Grassroots Health

Winter means comfort food and an increased need to support your immune system. So in our house I like to make sure our freezer is stocked with nourishing soups and stews instead of processed convenience foods.
This Dahl is absolutely loaded with flavour and super satisfying.

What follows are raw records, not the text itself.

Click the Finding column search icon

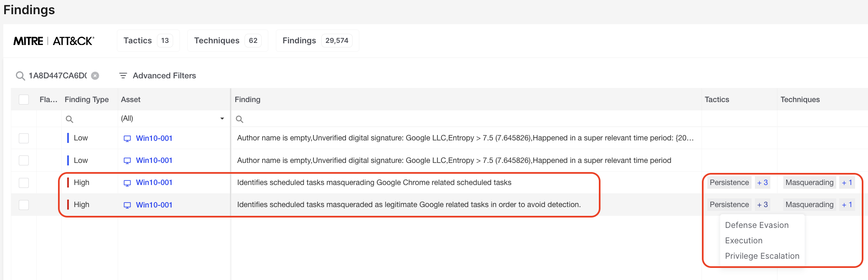pyautogui.click(x=240, y=119)
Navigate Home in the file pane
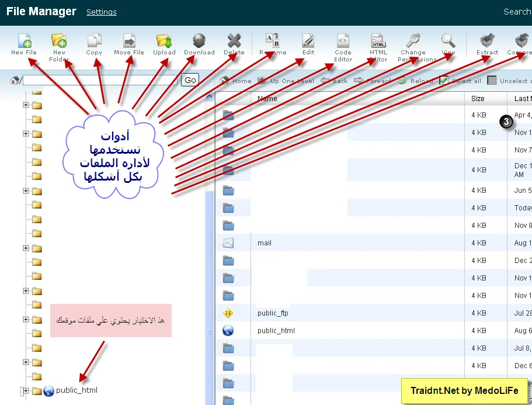Image resolution: width=532 pixels, height=405 pixels. point(237,81)
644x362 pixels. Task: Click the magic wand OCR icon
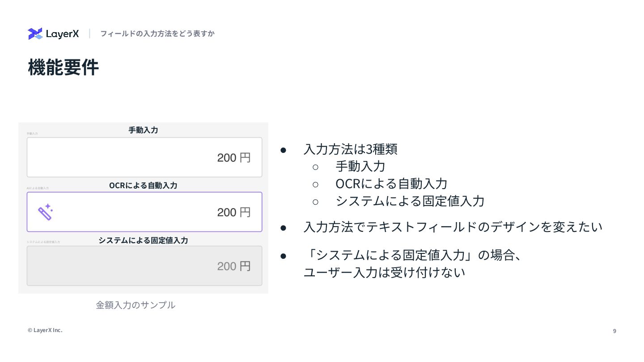click(45, 212)
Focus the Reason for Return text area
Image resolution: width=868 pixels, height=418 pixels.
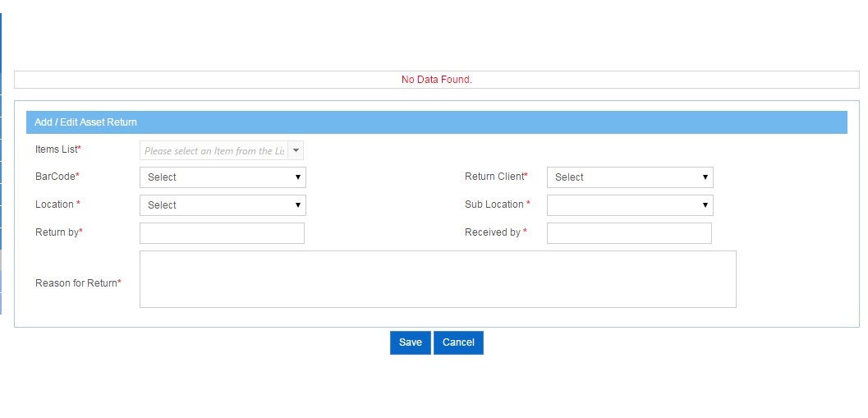tap(438, 279)
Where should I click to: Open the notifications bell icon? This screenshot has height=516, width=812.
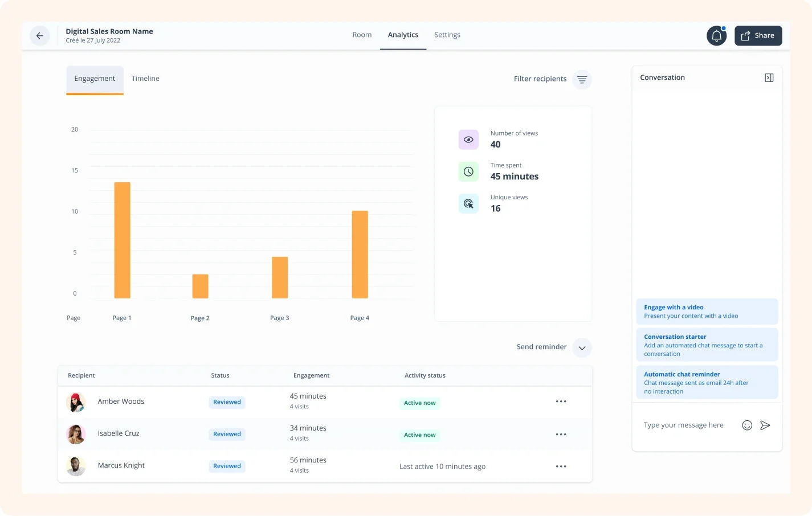pos(716,35)
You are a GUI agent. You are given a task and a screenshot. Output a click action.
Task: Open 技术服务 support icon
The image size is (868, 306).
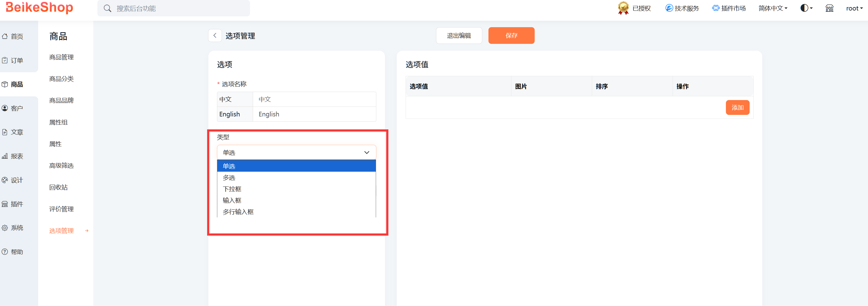(669, 8)
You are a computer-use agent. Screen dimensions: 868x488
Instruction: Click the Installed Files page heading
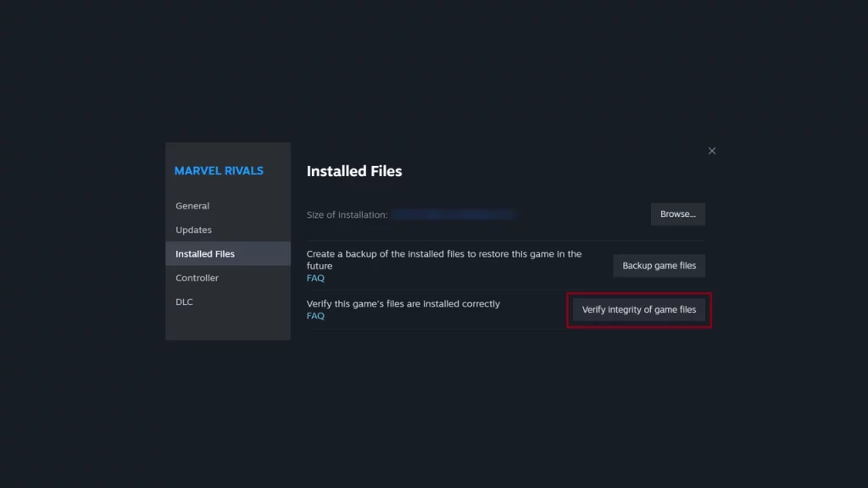[354, 171]
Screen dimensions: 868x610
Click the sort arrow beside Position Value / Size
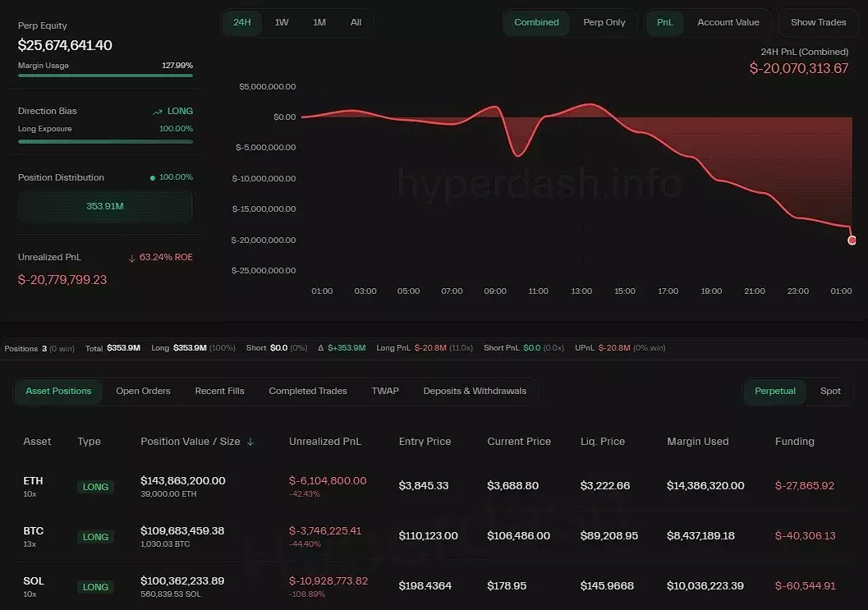point(250,442)
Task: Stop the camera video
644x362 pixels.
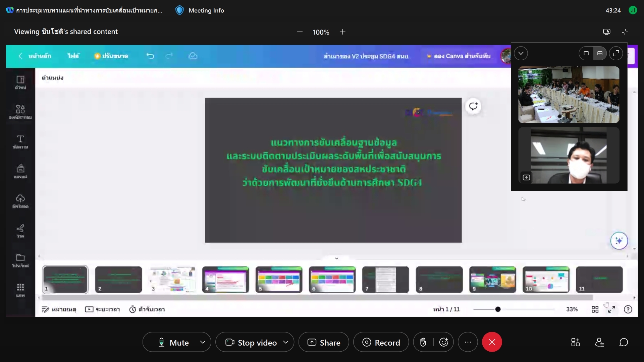Action: [x=251, y=342]
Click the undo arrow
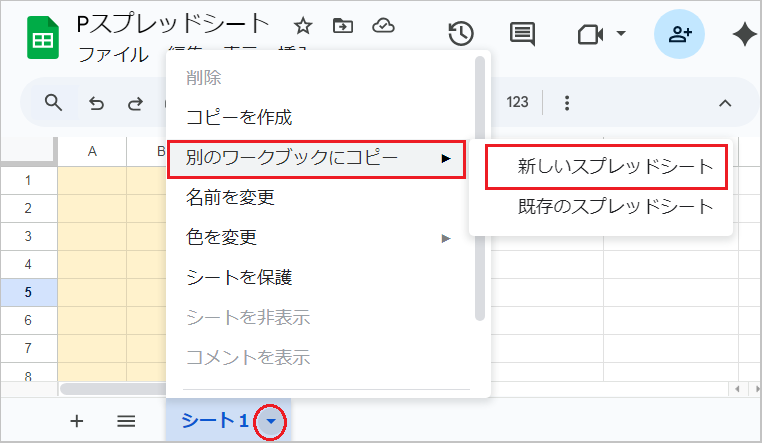Screen dimensions: 763x443 96,102
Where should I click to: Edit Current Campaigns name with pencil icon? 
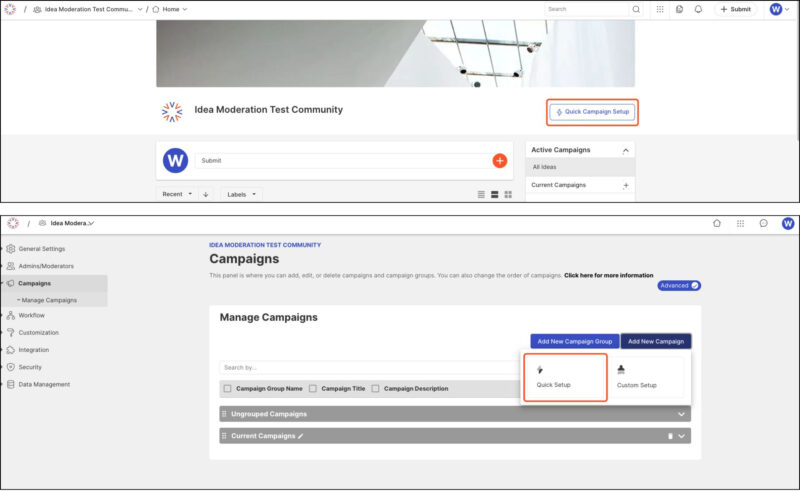(300, 436)
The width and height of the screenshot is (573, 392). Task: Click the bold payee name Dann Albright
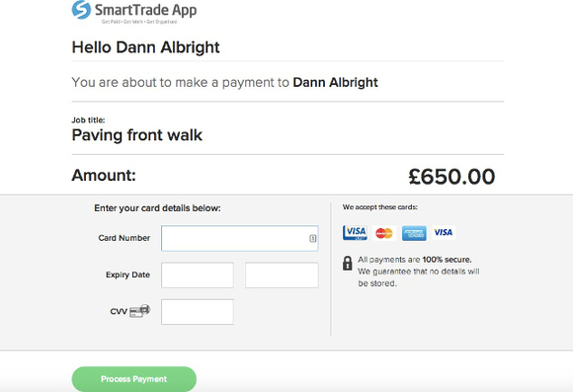click(x=336, y=82)
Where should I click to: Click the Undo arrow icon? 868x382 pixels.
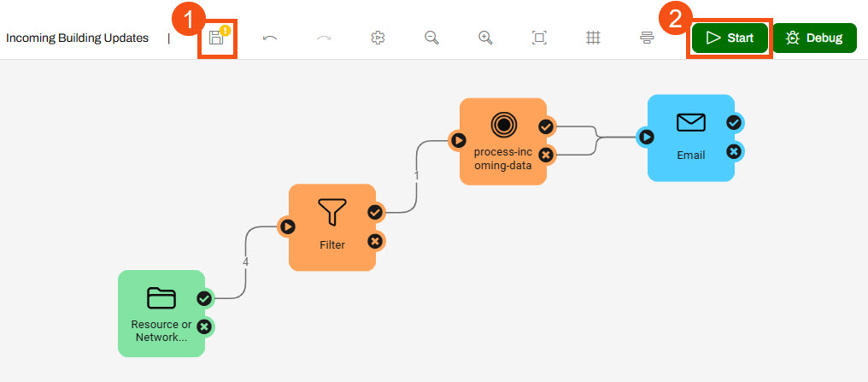[x=270, y=38]
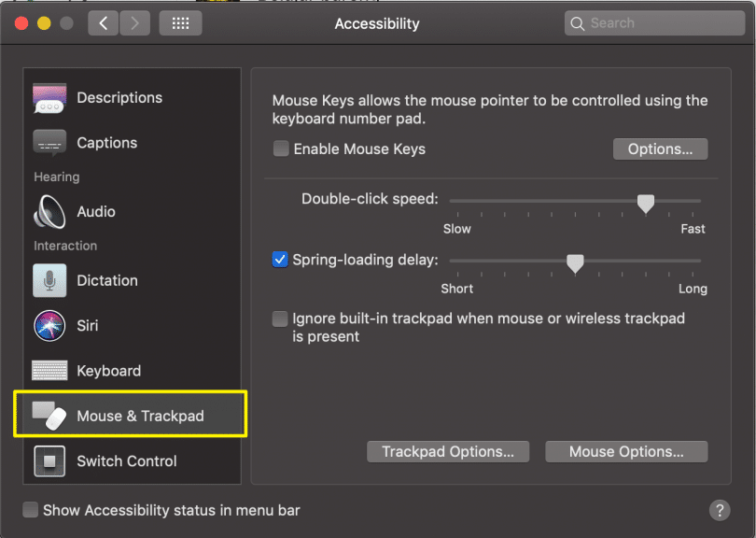Screen dimensions: 756x538
Task: Enable Ignore built-in trackpad checkbox
Action: (280, 319)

NB: Flavour intensity for your spices will vary according to their age, brand, country of origin and quality etc., so you will need to experiment with quantities, though I do tend to prefer ginger and cumin as the dominant flavours.

Ingredients

  • 3 cups red lentils, soaked for several hours.
  • 6-8 cups water
  • 2 large tomatoes, diced
  • 1 brown onion, diced
  • 1/4 pumpkin, cubed (optional)
  • 2-3 tablespoons cumin
  • 1 tablespoon turmeric
  • 2 tablespoons ginger powder
  • 1 tablespoon sweet paprika
  • 1 small knob fresh ginger, grated
  • 5 fresh chills, finely chopped
  • 6 large garlic cloves, roughly chopped
  • 1/2 bunch of coriander, roughly chopped
  • 6 bay leaves
  • 6 curry leaves
  • salt and pepper to taste
  • Butter for frying

Method

  1. Cook the lentils until soft, then remove from heat. Add more water during the cooking process if required.
  2. Melt butter in a pan on medium heat and add all the spices. Add the tomato and onion and stir. Cook until onions are translucent and then add to the lentils.
  3. In the same pan, fry the pumpkin on a low heat until cooked through. Once cooked, remove from heat and mash well with a fork before adding to the lentil mix.
  4. Stir until well combined, then serve.